Nous avons, dans ces petites infractions du quotidien, notre petit moment de gloire où, l’espace d’un instant, nous nous sommes sentis supérieur/fort/intelligent. Nous avons satisfait ce petit besoin égoïste d’être différent des autres. Peut-être même avons-nous eu le sentiment de faire preuve de courage, de braver l’interdit. Ce faisant nous renouons peut-être avec le côté rebelle de notre jeunesse où nous aimions transgresser les règles. Celle de papa et maman, celle des professeurs.

… à celle de l’ignorance.

Mais rappelons-nous notre jeunesse. Quand nous avions 10, 15, 20 ans de moins.

Ne sommes-nous pas d’accord avec cet adage « Si jeunesse savait, si vieillesse pouvait » ?

Avec le recul, la vie nous apprend que nous avons cru savoir des choses, mais qu’en réalité nous n’avions pas tous les éléments. Nous ne savions pas tout.

Alors oui, tous les jours nous constatons que ces petits arrangements avec le code de la route sont sans conséquence. Mais pour combien de temps ?

Inéluctablement ils nous mèneront à de plus gros. Et même si l’on pense en savoir assez, il y a sans doute des éléments qui nous échappent et nous font estimer fallacieusement que notre comportement n’est pas trop dangereux.

Donc finalement n’avons-nous pas tendance à troquer gros risques contre petit plaisir ?

Est-on compétent à juger soi-même les risques que l’on prend ?

Je dis « gros », non parce qu’à chaque excès nous risquons de tuer ou de blesser quelqu’un, ce serait faux. Je dis « gros » parce que dans chaque notion de risques, il faut considérer deux facteurs (et les lier entre eux). C’est deux facteurs sont « le danger » (autrement dit « ce qui fait mal ») et la probabilité de rencontrer ce danger. Donc c’est en connaissant ces deux éléments, en sachant les quantifier, et en les liant entre eux que nous pouvons penser avec raison que « ce risque peut être prit ».

Oui aux mesures de sécurité (et de répression) routière

L’Homme. Bon par nature ?

Etes-vous d’accord avec moi si je dis « L’être humain a tendance à en vouloir toujours plus et à abuser des privilèges qu’on lui donne » ?

Je pense que c’est cette tendance qui pousse certains à faire des malversations financières, d’autres à frauder les impôts, d’autres encore à accorder des « passe-droit » à leurs amis.

C’est le cœur déchiré que je dois reconnaitre que l’être humain n’est pas zélé à toujours faire le bien (votre serviteur en tête). L’être humain, et c’est naturel, aime « en avoir un peu plus que les autres », aime se savoir « un peu mieux, un peu plus malin que les autres ».

Un cadre pour la sécurité routière

C’est pour cela que je crois qu’il faut toujours un « cadre » pour définir ce qui est autorisé ou interdit. Dans le sujet de la sécurité routière ce cadre, c’est le code de la route. Et s’il existe il faut le faire respecter.

Peut-être me retorquera t-on que « cela est vrai, mais que ce sont les mesures qu’il contient qui ne sont pas adaptées ».

■ Série d'exercices ■
a - Répondez brièvement à ces questions à partir du texte sur la sécurité routière.
(i) Quel adage le texte cite-t-il à propos de la jeunesse et de la vieillesse ?
(ii) Quels sont les deux facteurs à considérer dans toute notion de risque ?
(iii) Dans le domaine de la sécurité routière, quel est le cadre qui définit ce qui est autorisé ou interdit ?
b - Recopiez fidèlement le passage du texte sur la sécurité routière qui commence par les mots contenant « Un cadre pour » et se termine par « le faire respecter. ».
c - D'après le texte sur la sécurité routière, pourquoi faut-il toujours un cadre pour définir ce qui est autorisé ou interdit ?
Ce matériel ne joue aucun rôle dans le travail demandé ici.

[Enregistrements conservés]

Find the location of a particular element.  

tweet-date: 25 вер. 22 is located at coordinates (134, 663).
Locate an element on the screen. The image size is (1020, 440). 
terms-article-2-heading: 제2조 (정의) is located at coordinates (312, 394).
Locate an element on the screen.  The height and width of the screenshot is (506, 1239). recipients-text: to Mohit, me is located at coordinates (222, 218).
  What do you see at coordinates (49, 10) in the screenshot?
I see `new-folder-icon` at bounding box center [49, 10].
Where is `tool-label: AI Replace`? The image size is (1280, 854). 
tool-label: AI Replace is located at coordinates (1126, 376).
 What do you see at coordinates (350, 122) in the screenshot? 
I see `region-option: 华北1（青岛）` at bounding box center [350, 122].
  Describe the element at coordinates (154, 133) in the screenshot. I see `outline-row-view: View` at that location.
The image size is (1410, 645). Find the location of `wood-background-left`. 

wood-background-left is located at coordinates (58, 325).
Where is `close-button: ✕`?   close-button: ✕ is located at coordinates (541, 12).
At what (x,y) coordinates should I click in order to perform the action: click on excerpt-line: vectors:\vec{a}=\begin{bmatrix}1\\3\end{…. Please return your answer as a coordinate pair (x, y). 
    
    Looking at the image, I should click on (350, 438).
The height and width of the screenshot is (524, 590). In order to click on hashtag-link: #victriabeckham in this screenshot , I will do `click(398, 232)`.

■ Corrigé ■
a -
(i) « Si jeunesse savait, si vieillesse pouvait ».
(ii) Le danger (« ce qui fait mal ») et la probabilité de rencontrer ce danger.
(iii) Le code de la route.

b -
Un cadre pour la sécurité routière

C’est pour cela que je crois qu’il faut toujours un « cadre » pour définir ce qui est autorisé ou interdit. Dans le sujet de la sécurité routière ce cadre, c’est le code de la route. Et s’il existe il faut le faire respecter.

c - L'être humain a tendance à en vouloir toujours plus et à abuser des privilèges qu'on lui donne. Il aime en avoir un peu plus que les autres et se savoir un peu plus malin qu'eux.